Как бы там ни было, Данте следует за Вергилием.
Мой добрый вождь, чтобы я шел смелей,
Вел речь о Беатриче, повторяя:
«Я словно вижу взор ее очей».
Вергилий, как добрый отец (в тексте оригинала словам «добрый вождь» соответствует dolce padre, «нежный отец». — Прим. перев.), продолжает напоминать Данте о его желании, о Беатриче. Он словно ободряет Данте: будь на высоте своего желания; смотри, мы уже близко, «я словно вижу взор ее очей». Нам всегда нужен тот, кто видит башню Града и говорит: «Не бойся, иди за мной; хоть ты и не видишь цели, я вижу ее, цель перед нами, будь спокоен».
Нас голос вел, сквозь пламя призывая
[как сказал им ангел: «Слушайте напев с той стороны», следуйте за голосом, который услышите оттуда; глас ангела, который ожидает вас по ту сторону];
И, двигаясь туда, где он звенел,
Мы вышли там, где есть тропа крутая.
Наконец они достигают прорубленного в скале последнего подъема, ведущего в земной рай. Их встречает ангел словами: Venite, benedicti patris mei, то есть словами Иисуса из Евангелия: «Приидите, благословенные Отца Моего, наследуйте Царство, уготованное вам от создания мира» (Мф. 25: 34).
Он посреди такого света пел
«Venite, benedicti Patris mei!»,
Что яркости мой взгляд не одолел.
Ангел, как всегда, представлен в виде яркого света — столь яркого, что на него невозможно взирать.
«Уходит солнце, скоро ночь. Быстрее
Идите в гору, — он потом сказал, —
Пока закатный край не стал чернее».
Идите скорее, спускается ночь, идите же, пока совсем не стемнело.
Тропа шла прямо вверх среди двух скал,
И так, что свет последних излучений
Я пред собой у солнца отнимал;
Преодолев немногие ступени,
Мы ощутили солнечный заход
Там, сзади нас, по угасанью тени.
Сначала солнце светит им в спину, и тень Данте ложится перед ним; но уже через несколько ступеней они замечают, что солнце село, потому что тень исчезла.

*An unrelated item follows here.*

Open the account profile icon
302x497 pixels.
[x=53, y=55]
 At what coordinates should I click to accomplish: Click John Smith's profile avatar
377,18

И прежде чем огромный небосвод
Так потемнел, что все в нем стало схоже
И щедрой ночи наступил черед,
Для нас ступени превратились в ложе,
Затем что горный мрак от нас унес
И мощь к подъему, и желанье тоже.
И, прежде чем ночь охватила все небо и тьма стала равномерной, каждый из нас расположился на одной из ступеней («для нас ступени превратились в ложе»), потому что мрак отнял у нас силу и желание идти дальше.

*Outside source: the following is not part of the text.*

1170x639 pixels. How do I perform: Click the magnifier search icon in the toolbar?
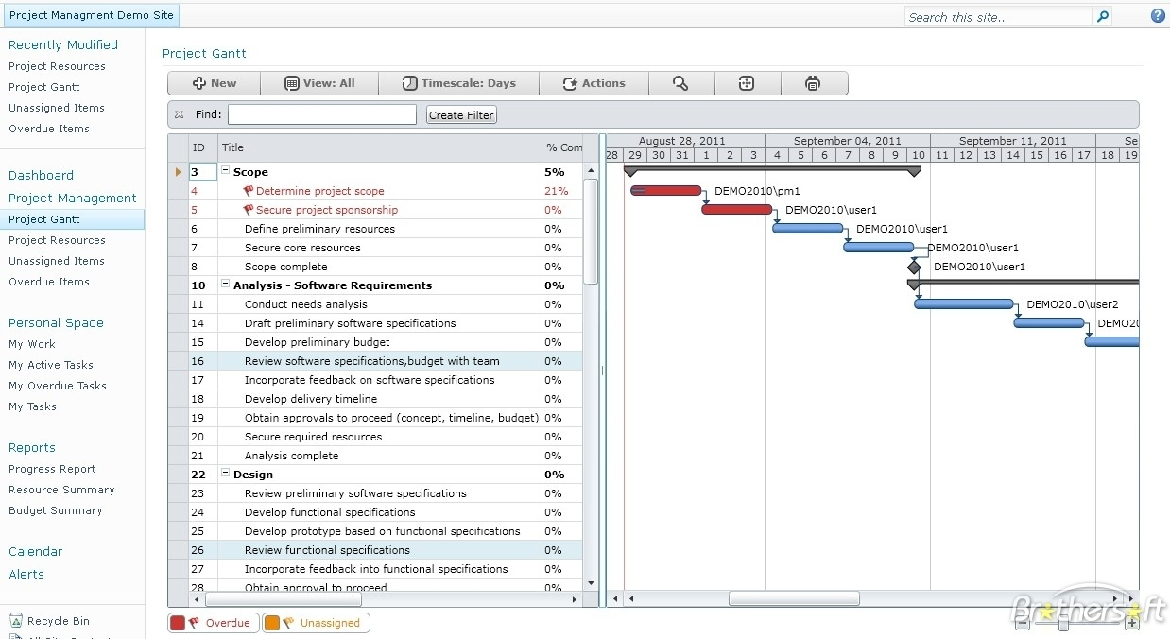point(680,83)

Далее следует потрясающее сравнение, смысл которого в том, что, преодолев последнее препятствие, душа предчувствует залог покоя. Путь еще долог, в земном раю Данте ожидает суд, последнее испытание; но, даже если цель еще не достигнута, путь уже ясен, его проводник здесь, и дружба с теми, кто сопровождает его, так сильна, вселяет такую уверенность, что душа может успокоиться, может ощутить успокоение.

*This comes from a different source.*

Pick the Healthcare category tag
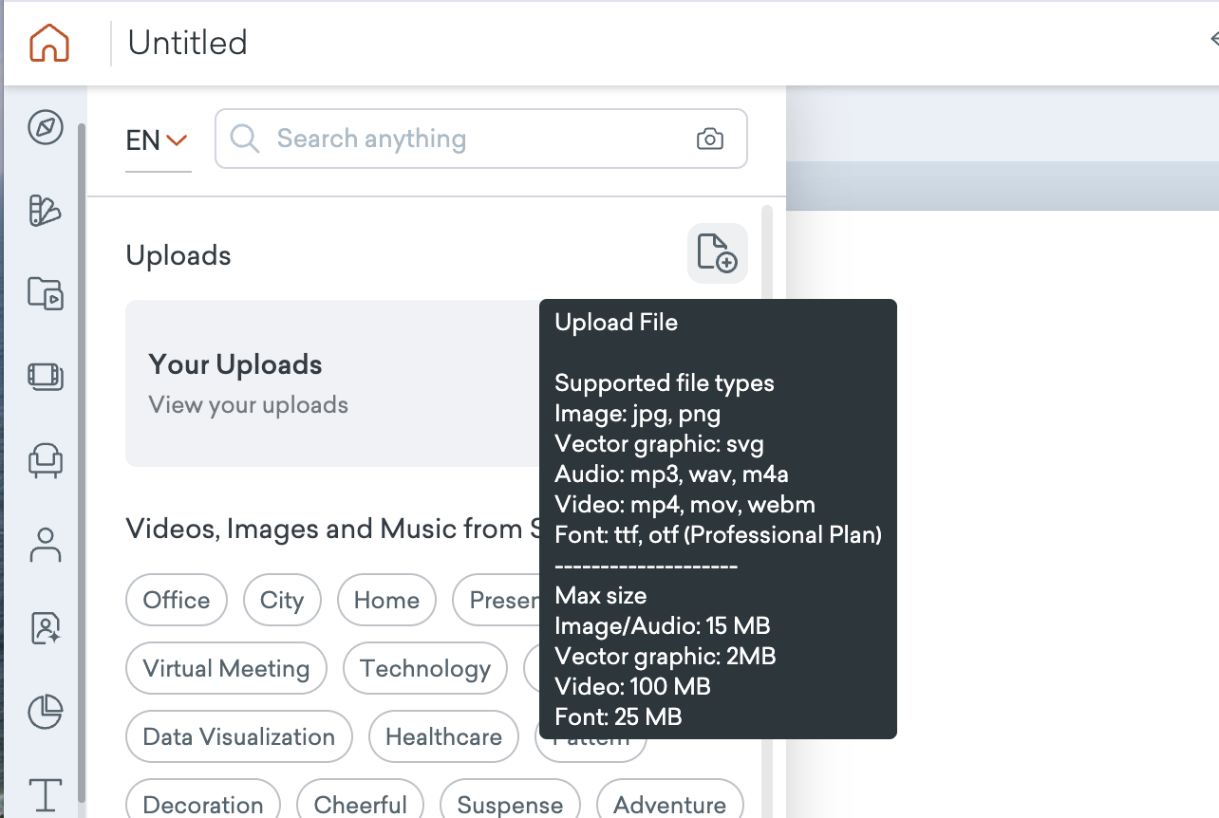 [443, 736]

Как, мямля жвачку, тихнет стадо коз,
Которое, пока не стало сыто,
Спешило вскачь с утеса на утес,
И ждет в тени, пока жара разлита,
А пастырь, опершись на посошок,
Стоит вблизи, чтоб им была защита…
[Как стадо коз, которые скакали, резвились, перебегали с места на место в поисках пищи, а теперь спокойно и молчаливо жуют под защитой пастыря, который, опершись на посох, позволяет им отдохнуть.]
И как овчар, от хижины далек,
С гуртом своим проводит ночь в покое,
Следя, чтоб зверь добычу не увлек
Так в эту пору были мы все трое,
Я — за козу, они — за сторожей,
Замкнутые в ущелие крутое.
[И, как пастух, который живет под открытым небом и ночует вместе с овцами, бдит, чтобы ни на одну из них не напал хищный зверь, так и мы: я наслаждался покоем, ощущением безопасности, как козы под защитой пастуха, а они наслаждались тем, что заботились обо мне, как пастухи, защищенные стенами лестницы, прорубленной в скале.]
Простор был скрыт громадами камней,
Но над тесниной звезды мне сияли,
Светлее, чем обычно, и крупней.
[Поскольку по обеим сторонам лестницы, на ступенях которой они лежали, взору препятствовали стены, я видел оттуда лишь часть неба, но те звезды, которые он мог видеть, были ярче, крупнее и светлее, чем обычно.]